**What to work on**
Reproduce word for word the part of the article on the Eagles' offensive coordinator hire that opens with the words containing "There was talk" and closes with "it doesn't matter.".

**Text block**
• • • • • • •

If Eagles don't nail this hire, next year's search could be for a new head coach
If Eagles don't nail this hire, next year's search could be for a new head coach originally appeared on NBC Sports Philadelphia
This year it's Kevin Patullo. If the Eagles don't get this right, next year it could very well be Nick Sirianni.
This is such a crucial hire, not just for the team but for the head coach as well. Because if they hire the wrong person, the search a year from now could be for a new head coach.
It's that important.
We saw this year how much the wrong offensive coordinator and play caller can derail a season that began with such high expectations. It started out bad and just kept getting worse until the disastrous playoff loss to the 49ers.
The first thing that's baffling is why Sirianni thought Patullo was the right guy for the job in the first place. They worked together since 2018, three years with the Colts, four years here, so by the time he promoted him to replace Kellen Moore a year ago they had spent seven years alongside each other. How you can miss so badly and not understand the limitations of a colleague you've been around for so long is alarming.
What's just as concerning as Patullo's inability to get the most out of the vast talent on the offensive side of the football is Sirianni's inability to make a difference. This is an offensive head coach with two Super Bowl appearances and a championship and one of the highest won-loss records in NFL history on his resume.
Why couldn't he help? We know Sirianni's strength is culture building and getting guys to buy in and work hard and practice hard and play hard and just create a winning atmosphere in the locker room, and he's very good at that. But he's also a guy who's coached offensive football in the NFL for a decade and a half, and he just stood by and watched as his team struggled week after week to move the ball and score points.
There was talk about how he got more involved late in the season, but scoring 31 points against the Raiders and 29 in Washington isn't enough. This team's last six games against playoff teams they scored 17, 10, 15, 19, 13 and 19 points and only because of Vic Fangio's defense were they able to win two of those games - the Packers and Bills.
You can have the greatest culture in the history of the universe, but if you can't convert a 3rd-and-5 it doesn't matter.
I know people have had enough of Sirianni right now, and I understand their frustration. B ut Jeff Lurie isn't going to fire a coach who won a Super Bowl 11 months ago. And he shouldn't.
But if they don't nail this hire and this offense and this team underachieves again in 2026 then the Sirianni Watch is on. Because there's too much talent in that locker room for this team to average 20 points a game and score one or fewer 2nd-half touchdowns in 12 of 18 games.
Whoever replaces Patullo will be Sirianni's fifth offensive coordinator in six years and Jalen Hurts' seventh play caller since 2020. Shane Steichen and Kellen Moore were huge hits and Brian Johnson and Patullo were huge misses.

• • • • • • •

**Provided material**
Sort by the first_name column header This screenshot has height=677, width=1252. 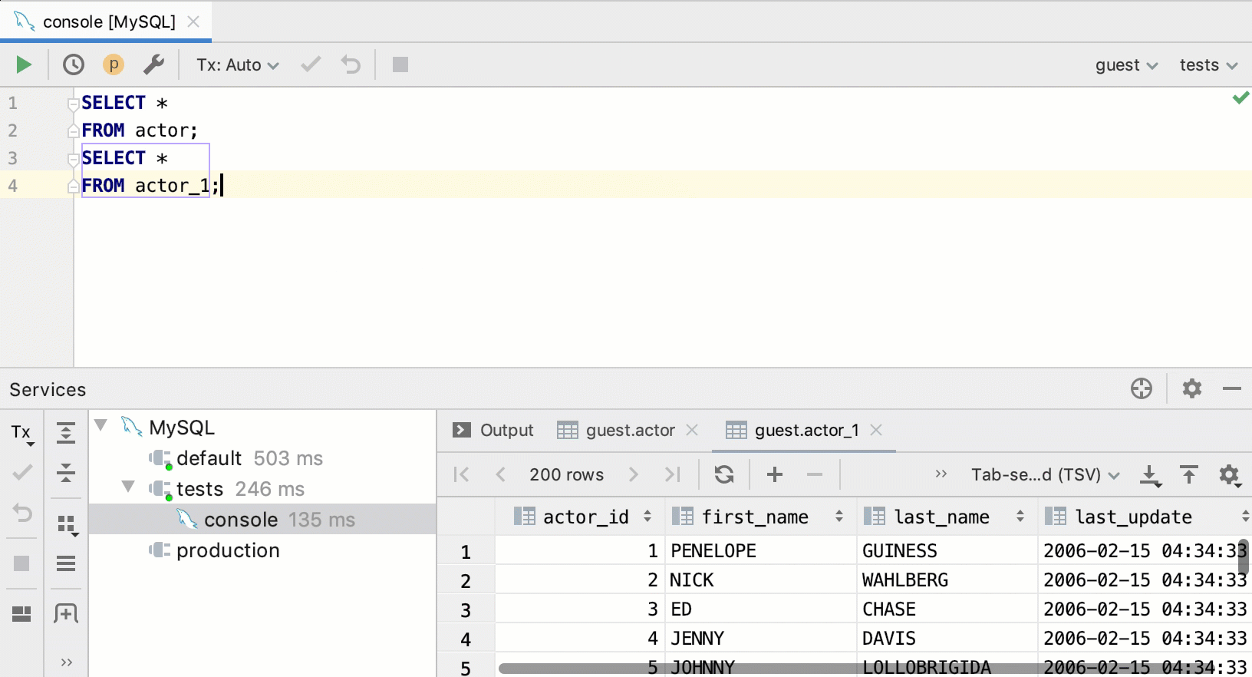755,517
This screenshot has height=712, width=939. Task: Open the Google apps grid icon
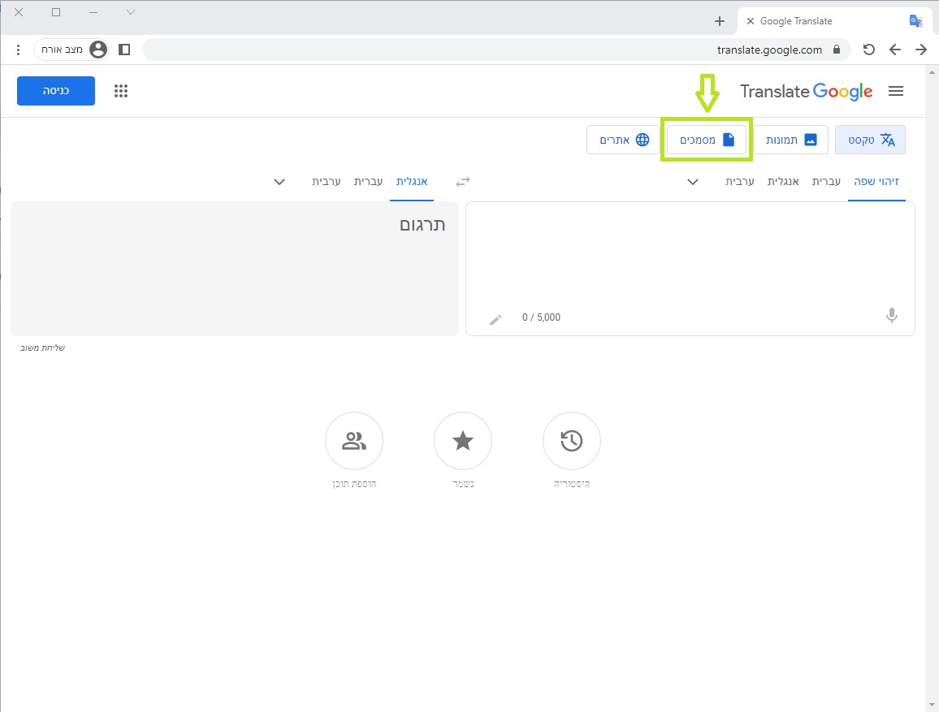(x=121, y=91)
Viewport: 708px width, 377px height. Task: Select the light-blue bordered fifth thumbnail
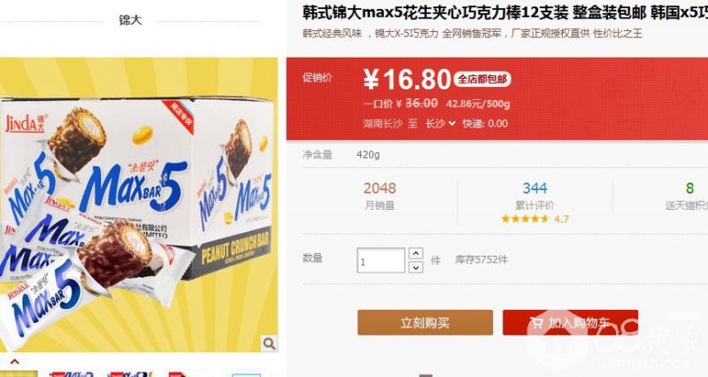click(x=246, y=374)
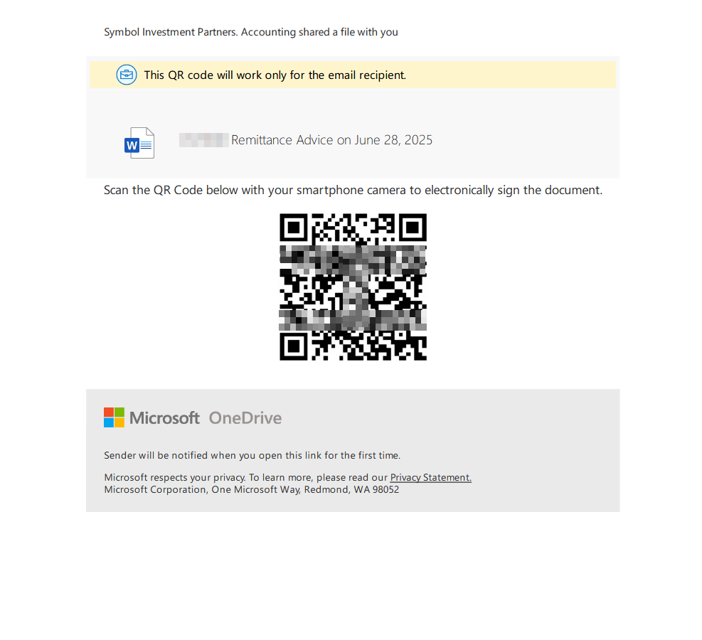Click the QR code's top-right finder square

(x=413, y=228)
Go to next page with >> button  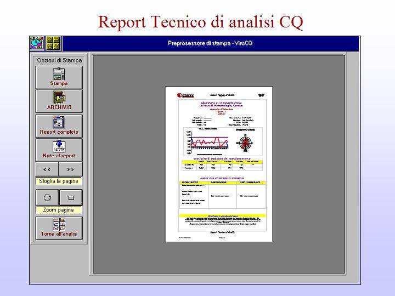click(x=71, y=169)
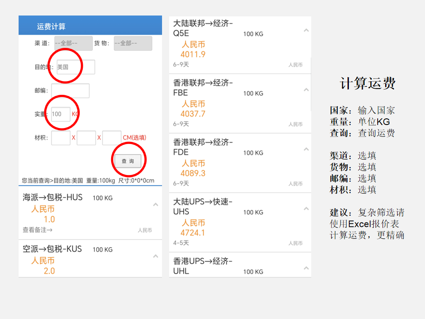Viewport: 425px width, 319px height.
Task: Select the 大陆联邦→经济-Q5E result title
Action: [x=203, y=28]
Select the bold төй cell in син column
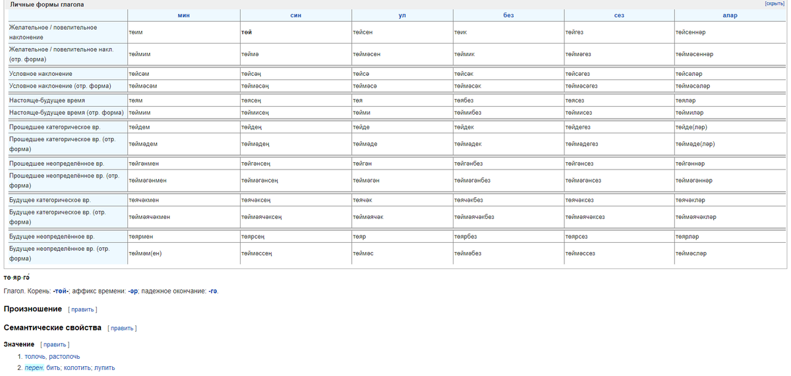Viewport: 791px width, 376px height. 248,32
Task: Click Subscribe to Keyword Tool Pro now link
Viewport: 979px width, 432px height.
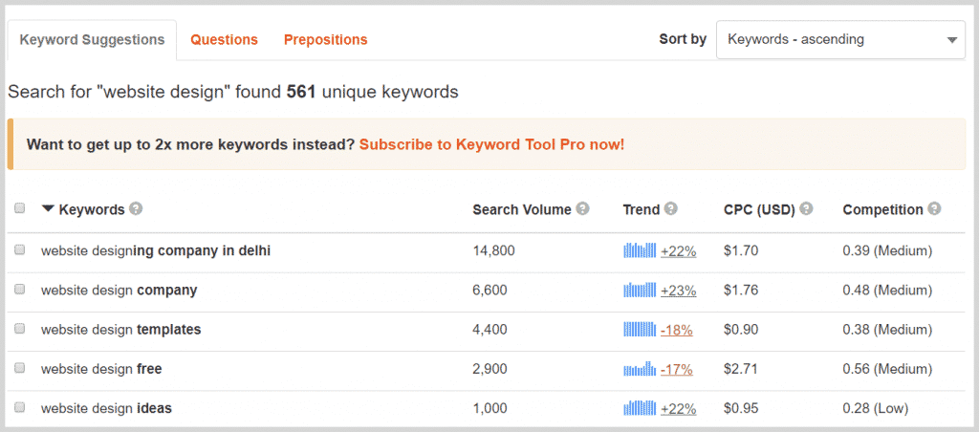Action: (x=491, y=144)
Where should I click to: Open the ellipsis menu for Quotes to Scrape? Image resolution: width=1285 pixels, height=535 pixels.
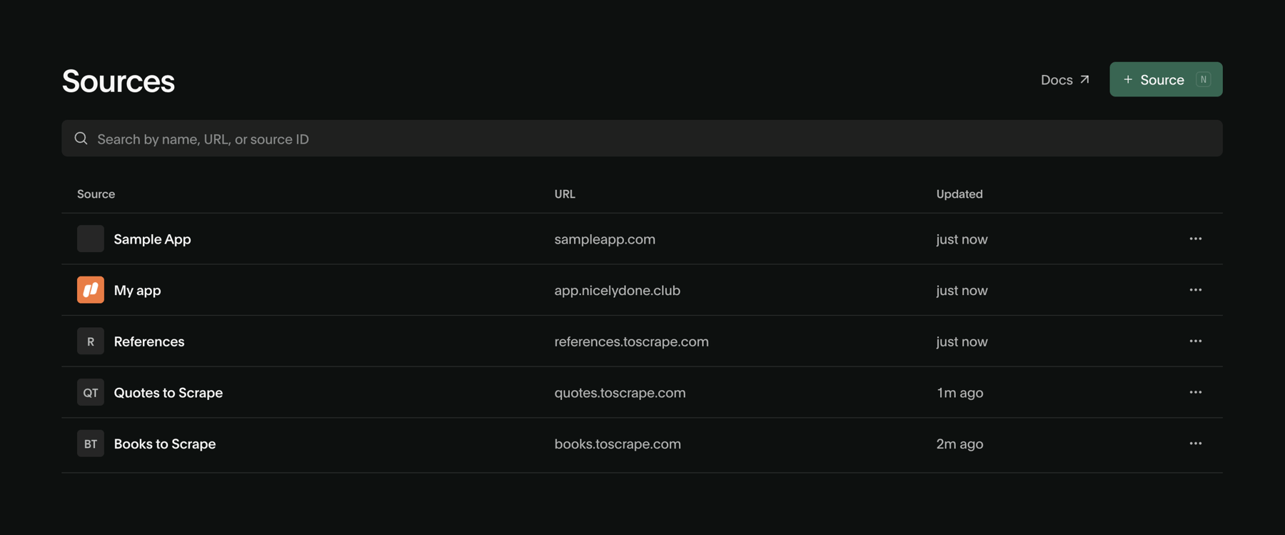(x=1196, y=392)
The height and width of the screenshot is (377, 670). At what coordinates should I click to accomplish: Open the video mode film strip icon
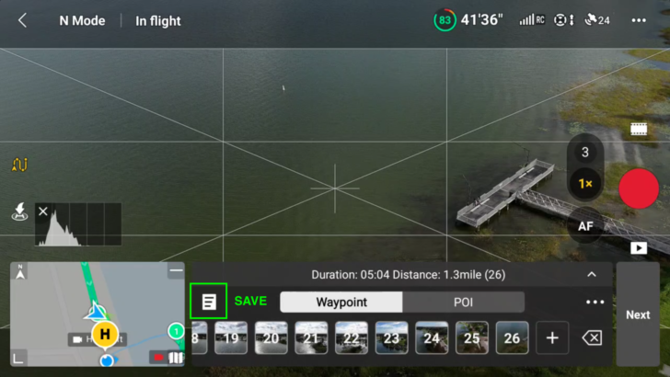pos(639,129)
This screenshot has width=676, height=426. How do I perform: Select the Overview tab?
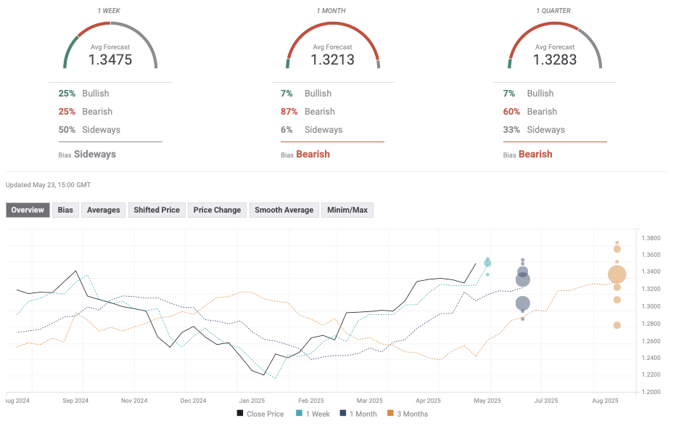(x=28, y=210)

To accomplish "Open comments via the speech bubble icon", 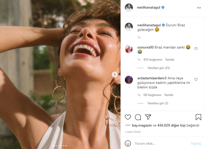I will coord(138,117).
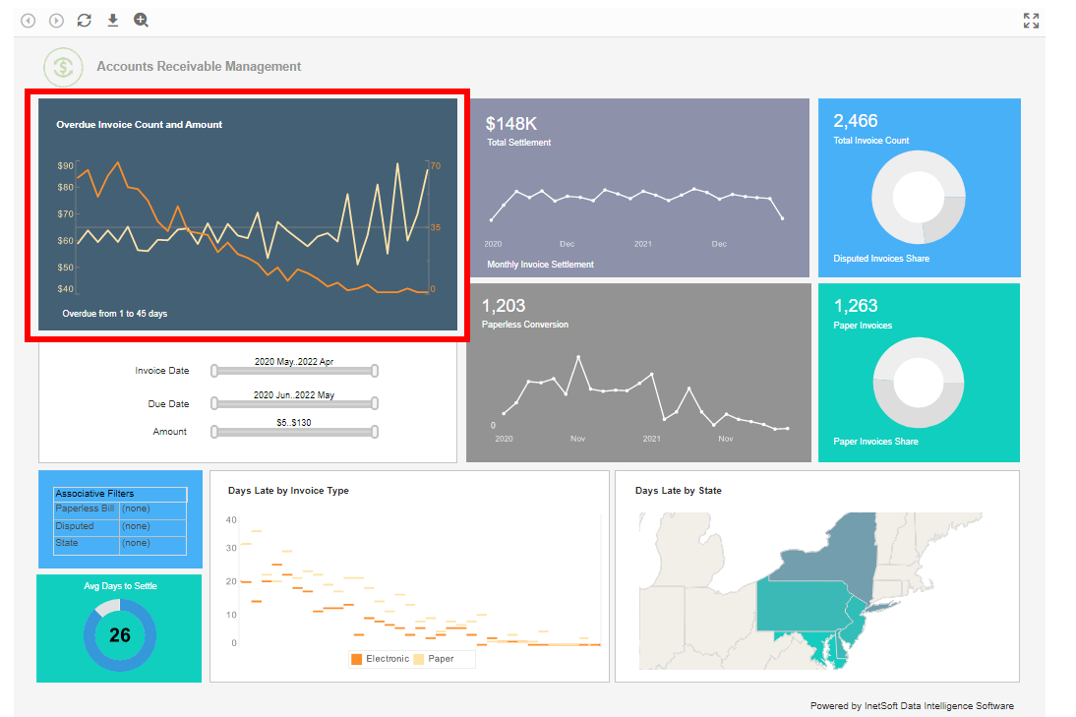The width and height of the screenshot is (1076, 717).
Task: Click the Previous page arrow icon
Action: pyautogui.click(x=29, y=21)
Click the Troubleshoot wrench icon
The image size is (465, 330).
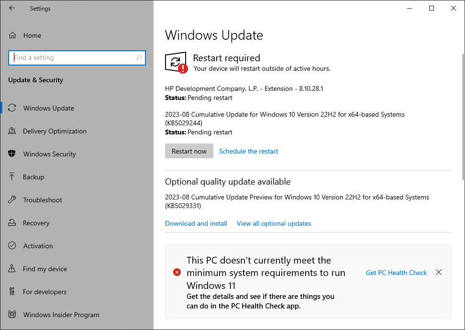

• • • • • • •

**Written solution**
There was talk about how he got more involved late in the season, but scoring 31 points against the Raiders and 29 in Washington isn't enough. This team's last six games against playoff teams they scored 17, 10, 15, 19, 13 and 19 points and only because of Vic Fangio's defense were they able to win two of those games - the Packers and Bills.
You can have the greatest culture in the history of the universe, but if you can't convert a 3rd-and-5 it doesn't matter.